Excerpted text START

The Premier League are reportedly coming under pressure from stakeholder clubs to produce a solution that would see the Premier League season finished before the end of June but that’s simply not going to be possible.
With the UK nowhere near their peak in relation to this pandemic, the idea of filling stadiums with people is so far from ludicrous it deserves no attention. The other option, of course, is a series of behind-closed-doors games, but the logistics of that alone, given how many people would be involved, even if you stripped squads, travelling parties, officials, and people needed to operate the stadiums, to the bare minimum, that’s still a lot of people to keep six feet apart.
In Germany, where they have been far more on top of this crisis than the UK, they are hoping to begin to ease certain restrictions in society at the start of May but even they will have a ban on mass gatherings until at least 31 August.
They are hoping to bring in BCD games after 4 May, but to believe the Premier League could do the same ‘soon after’ as Martin Samuel writes in his Daily Mail piece shows how little grasp he, or the Premier League, seem to have on how bad this pandemic is and how the Germany government have handled their response which, unlike the UK’s, has not been a total disaster.
Country | Cases | Deaths | Reported cases per 100 000 population | Deaths cases per 100 000 population |
Germany | 127,584 | 3,254 | 153.85 | 3.92 |
UK | 93,873 | 12,107 | 141.19 | 18.21 |
“The next meeting of Premier League stakeholders is scheduled for tomorrow [Friday] and the clubs want the issues around this season’s deadline to be top of the agenda,” writes Samuel. “All clubs are aware of the discussion, even if they are not all in favour of a set date for curtailment.

Excerpted text END
Information provided START

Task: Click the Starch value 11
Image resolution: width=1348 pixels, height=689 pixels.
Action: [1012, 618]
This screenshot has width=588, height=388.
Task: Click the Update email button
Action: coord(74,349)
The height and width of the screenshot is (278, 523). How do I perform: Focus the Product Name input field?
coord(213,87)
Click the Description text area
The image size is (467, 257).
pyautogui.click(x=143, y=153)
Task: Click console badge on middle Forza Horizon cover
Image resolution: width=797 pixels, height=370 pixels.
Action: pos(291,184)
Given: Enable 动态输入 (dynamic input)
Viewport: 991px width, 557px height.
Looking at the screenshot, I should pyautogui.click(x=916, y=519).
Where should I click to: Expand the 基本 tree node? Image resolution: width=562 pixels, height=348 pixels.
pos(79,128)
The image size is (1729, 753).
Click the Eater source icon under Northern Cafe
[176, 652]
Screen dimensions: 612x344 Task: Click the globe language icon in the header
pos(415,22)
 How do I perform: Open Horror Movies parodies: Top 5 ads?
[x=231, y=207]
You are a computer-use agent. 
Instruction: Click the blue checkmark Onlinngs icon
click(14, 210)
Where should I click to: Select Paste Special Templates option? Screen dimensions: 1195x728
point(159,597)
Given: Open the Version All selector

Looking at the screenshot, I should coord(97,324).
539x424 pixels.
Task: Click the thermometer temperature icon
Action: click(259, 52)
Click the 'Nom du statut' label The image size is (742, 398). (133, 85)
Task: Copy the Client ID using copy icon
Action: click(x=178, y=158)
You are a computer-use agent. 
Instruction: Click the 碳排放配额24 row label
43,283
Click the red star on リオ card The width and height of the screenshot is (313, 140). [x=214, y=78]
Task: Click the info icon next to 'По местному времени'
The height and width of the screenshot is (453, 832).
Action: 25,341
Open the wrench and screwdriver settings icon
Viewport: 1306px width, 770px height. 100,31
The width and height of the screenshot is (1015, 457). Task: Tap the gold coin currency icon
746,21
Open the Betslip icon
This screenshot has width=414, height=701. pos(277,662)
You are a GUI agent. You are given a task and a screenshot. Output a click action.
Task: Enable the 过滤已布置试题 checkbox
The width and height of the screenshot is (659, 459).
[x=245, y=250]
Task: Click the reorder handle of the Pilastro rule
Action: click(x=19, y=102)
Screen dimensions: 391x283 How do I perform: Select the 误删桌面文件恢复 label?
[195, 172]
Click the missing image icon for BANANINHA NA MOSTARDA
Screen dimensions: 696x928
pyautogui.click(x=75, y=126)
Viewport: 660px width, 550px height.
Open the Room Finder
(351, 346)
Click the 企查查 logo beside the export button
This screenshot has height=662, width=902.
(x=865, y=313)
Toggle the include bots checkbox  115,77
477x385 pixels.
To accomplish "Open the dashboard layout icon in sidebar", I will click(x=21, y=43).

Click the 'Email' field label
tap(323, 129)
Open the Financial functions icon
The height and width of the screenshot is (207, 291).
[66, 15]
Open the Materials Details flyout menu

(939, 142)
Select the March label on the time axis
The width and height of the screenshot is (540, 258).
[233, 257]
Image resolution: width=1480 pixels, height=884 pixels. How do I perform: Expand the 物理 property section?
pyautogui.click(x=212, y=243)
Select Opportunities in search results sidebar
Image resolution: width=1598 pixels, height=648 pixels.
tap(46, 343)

Information provided END

» **Instructions**
1) Return the passage of the Premier League article starting with "With the UK" and going on through "least 31 August.".
2) Answer these questions using the Premier League article:
(a) Until at least what date will Germany keep its ban on mass gatherings?
(b) How many deaths does the table list for the UK?
(c) On what day is the next meeting of Premier League stakeholders scheduled, according to Samuel?
3) Extend the Premier League article, picking up after its final sentence.
The dataset rows were taken from a separate source that has no connection to the article on the Premier League season.

» **Set of answers**
1)
With the UK nowhere near their peak in relation to this pandemic, the idea of filling stadiums with people is so far from ludicrous it deserves no attention. The other option, of course, is a series of behind-closed-doors games, but the logistics of that alone, given how many people would be involved, even if you stripped squads, travelling parties, officials, and people needed to operate the stadiums, to the bare minimum, that’s still a lot of people to keep six feet apart.
In Germany, where they have been far more on top of this crisis than the UK, they are hoping to begin to ease certain restrictions in society at the start of May but even they will have a ban on mass gatherings until at least 31 August.

2)
(a) 31 August
(b) 12,107
(c) Friday

3)
“Previously, July 12 had been key to the Premier League calendar because completing matches by then would avoid rebates to broadcast partners but that date has been brought forward with a number of clubs receiving legal advice, particularly on the subject of player contracts.
“FIFA say they will bring in special measures to protect clubs and players whose contracts expire on June 30, the official end of the European season. Yet clubs have been advised that English contractual law would supersede any arbitrary or emergency arrangements introduced by the governing body and players could not be held to FIFA’s rulings.
“This raises the possibility of loaned players, or those out of contract — such as Pedro, Olivier Giroud and Willian at Chelsea, Jan Vertonghen at Tottenham and Adam Lallana at Liverpool — being able to leave their clubs on July 1, even if the campaign was under way but incomplete.”
Arsenal only have a handful of players out of contract this summer, none of whom will be a huge loss so that isn’t really much of an issue for the club as it is for others.
How football sorts out the rest of it, however, will not be simple, easy or without massive arguments between leagues, clubs, governments and health officials.